2. Description of the Prior Art
In a thermal recovery process using steam, two methods are primarily used. In the first, steam is injected into the formation for a period of time after which the well is shut in and allowed to soak. Following the soaking, the crude oil that accumulates in the well is produced and the process is repeated. In the second method, the steam is used not only to heat the formation but also to drive the crude toward a production well. In both of these methods the steam flows through perforations in the well casing into the formation. It is therefore desirable to know the injection profile of the steam entering the formation through the various perforations in the casing. This information is used to design a particular pattern for introducing the steam into the formation to maximize the production and minimize the steam required. It is necessary to know the formation which the steam is entering and also the quantity of steam entering each formation. This information is necessary to determine the amount of heat being applied to each formation that, in combination with the production resulting from the heat input, can be used to calculate the efficiency of the process.

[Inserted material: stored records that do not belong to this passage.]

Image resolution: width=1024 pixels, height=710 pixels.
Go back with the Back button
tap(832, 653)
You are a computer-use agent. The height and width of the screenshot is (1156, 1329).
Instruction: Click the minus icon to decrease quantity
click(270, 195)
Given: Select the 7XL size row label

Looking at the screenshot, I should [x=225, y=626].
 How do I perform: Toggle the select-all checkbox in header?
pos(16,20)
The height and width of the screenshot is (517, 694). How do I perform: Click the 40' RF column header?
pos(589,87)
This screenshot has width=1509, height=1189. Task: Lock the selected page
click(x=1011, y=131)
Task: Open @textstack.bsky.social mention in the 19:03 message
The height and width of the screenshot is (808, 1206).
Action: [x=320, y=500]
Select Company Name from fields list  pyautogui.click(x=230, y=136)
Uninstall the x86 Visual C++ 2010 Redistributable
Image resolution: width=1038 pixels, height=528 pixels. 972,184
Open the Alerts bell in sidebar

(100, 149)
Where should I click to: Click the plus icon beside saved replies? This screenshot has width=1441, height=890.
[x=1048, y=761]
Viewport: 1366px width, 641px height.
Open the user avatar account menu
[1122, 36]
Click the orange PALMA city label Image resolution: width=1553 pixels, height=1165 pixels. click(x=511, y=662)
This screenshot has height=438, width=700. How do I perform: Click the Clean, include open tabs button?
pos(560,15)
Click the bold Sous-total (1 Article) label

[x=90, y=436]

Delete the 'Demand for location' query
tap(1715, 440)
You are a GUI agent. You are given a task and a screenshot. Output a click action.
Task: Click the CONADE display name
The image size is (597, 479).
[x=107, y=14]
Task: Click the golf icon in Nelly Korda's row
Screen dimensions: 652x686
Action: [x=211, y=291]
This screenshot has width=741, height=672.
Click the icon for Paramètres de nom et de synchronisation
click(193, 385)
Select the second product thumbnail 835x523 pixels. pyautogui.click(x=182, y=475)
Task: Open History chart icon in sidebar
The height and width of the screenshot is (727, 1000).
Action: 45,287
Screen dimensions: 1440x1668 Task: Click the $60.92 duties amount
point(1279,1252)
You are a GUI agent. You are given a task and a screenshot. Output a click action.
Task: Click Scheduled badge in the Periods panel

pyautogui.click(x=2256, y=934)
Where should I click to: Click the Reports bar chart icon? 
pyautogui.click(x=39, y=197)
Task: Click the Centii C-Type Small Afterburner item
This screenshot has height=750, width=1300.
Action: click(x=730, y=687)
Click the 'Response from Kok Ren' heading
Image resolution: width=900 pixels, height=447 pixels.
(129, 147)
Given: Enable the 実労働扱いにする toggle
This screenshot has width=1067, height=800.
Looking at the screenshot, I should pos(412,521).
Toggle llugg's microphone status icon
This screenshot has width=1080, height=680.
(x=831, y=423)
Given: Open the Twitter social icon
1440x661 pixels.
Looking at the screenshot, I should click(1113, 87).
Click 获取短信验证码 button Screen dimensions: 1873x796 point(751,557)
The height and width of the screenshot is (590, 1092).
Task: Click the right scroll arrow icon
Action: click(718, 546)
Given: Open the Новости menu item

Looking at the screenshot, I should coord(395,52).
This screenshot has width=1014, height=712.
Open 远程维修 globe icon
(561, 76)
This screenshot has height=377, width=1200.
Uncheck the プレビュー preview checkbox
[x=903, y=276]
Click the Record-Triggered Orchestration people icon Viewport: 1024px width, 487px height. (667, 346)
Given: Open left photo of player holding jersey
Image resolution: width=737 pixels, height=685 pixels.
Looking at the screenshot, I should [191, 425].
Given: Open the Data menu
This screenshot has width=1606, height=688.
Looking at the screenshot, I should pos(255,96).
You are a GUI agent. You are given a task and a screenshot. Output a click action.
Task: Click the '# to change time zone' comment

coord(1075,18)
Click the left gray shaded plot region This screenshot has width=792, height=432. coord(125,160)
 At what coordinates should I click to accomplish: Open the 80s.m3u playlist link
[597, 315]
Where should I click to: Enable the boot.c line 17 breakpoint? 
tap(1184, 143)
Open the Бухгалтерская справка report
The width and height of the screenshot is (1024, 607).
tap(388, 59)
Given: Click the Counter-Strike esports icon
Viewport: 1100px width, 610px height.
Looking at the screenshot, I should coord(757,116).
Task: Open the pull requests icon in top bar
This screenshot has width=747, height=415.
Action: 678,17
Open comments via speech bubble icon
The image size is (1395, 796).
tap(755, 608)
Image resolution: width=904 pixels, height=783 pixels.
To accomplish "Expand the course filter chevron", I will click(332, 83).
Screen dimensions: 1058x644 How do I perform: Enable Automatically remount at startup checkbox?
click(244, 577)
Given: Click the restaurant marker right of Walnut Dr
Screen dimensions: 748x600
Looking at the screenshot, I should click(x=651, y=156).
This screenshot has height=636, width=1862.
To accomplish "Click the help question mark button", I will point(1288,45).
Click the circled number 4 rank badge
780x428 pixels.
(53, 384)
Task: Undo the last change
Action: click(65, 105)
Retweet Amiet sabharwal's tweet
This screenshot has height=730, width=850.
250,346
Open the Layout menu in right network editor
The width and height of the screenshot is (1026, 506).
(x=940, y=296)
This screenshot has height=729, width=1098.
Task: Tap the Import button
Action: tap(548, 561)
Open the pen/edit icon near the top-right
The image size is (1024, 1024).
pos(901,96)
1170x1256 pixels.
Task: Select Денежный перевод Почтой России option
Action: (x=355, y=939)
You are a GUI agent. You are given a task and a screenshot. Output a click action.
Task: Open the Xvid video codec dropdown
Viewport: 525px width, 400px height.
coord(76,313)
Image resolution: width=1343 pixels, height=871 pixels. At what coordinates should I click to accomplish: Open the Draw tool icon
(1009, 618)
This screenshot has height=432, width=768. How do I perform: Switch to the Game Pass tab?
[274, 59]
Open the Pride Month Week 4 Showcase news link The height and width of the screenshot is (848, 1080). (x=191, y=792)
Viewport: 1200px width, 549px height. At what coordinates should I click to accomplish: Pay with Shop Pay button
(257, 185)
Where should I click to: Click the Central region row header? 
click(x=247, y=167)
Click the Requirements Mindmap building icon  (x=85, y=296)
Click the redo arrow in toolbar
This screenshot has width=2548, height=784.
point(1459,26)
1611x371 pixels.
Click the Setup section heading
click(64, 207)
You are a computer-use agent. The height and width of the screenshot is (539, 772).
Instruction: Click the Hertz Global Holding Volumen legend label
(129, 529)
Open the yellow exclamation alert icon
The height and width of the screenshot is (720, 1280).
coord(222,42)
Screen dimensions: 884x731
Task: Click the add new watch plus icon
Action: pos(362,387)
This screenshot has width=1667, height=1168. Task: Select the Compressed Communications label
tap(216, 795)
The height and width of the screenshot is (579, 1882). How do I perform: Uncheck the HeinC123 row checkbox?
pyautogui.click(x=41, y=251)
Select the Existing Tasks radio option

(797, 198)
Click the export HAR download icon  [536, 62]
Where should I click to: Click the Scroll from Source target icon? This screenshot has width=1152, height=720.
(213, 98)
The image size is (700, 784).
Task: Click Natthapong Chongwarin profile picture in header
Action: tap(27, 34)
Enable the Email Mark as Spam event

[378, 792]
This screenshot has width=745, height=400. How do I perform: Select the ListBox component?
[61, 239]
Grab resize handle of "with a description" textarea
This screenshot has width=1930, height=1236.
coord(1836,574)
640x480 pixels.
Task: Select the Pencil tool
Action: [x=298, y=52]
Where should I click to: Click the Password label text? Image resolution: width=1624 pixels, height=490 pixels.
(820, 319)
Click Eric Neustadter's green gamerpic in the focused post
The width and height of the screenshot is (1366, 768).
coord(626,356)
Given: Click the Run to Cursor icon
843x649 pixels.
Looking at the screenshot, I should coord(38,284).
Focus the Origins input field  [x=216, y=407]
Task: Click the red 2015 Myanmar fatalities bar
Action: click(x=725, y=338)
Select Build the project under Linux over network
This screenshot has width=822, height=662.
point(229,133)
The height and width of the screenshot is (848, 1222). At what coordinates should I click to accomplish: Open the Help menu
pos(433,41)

In U.S. Pat. Nos. 4,581,926 and 4,736,627, there is described a method and apparatus for the downhole measurement of the quantity and quality of the steam being injected into the various formations surrounding a thermal injection well. When used in a well having multiple perforated zones, the invention provides a direct means for determining the amount of thermal energy flowing into each zone. The patents describe methods and apparatus for determining not only the amount of steam that is being injected into each zone but also the quantity of liquid present so that the quality of the steam being injected can also be determined.
In order to determine the quantity of liquid being injected the patents disclose various methods for collecting the liquid which flows primarily down the inner wall of the well casing and then measuring the quantity collected. While the apparatus described has been successful in measuring the quantity of liquid, it is complicated and adds to the overall cost and reliability of the measuring instrument.
In addition to the above, the apparatus also includes a motor/generator set and a turbine wheel that is used to monitor or measure the steam vapor flow. The motor/generator is connected to the surface by multiple conductor cables so that the motor can either be powered to run as a motor or a signal can be taken from the unit when it runs as a generator. As described in the patents, this data can then be used to calculate both the steam flow into each formation at any particular depth in the well, as well as the quality of the steam.
While such an instrument has operated satisfactorily it does require considerable equipment and is expensive to build. The complexity of the instrument increases its operating and maintenance costs.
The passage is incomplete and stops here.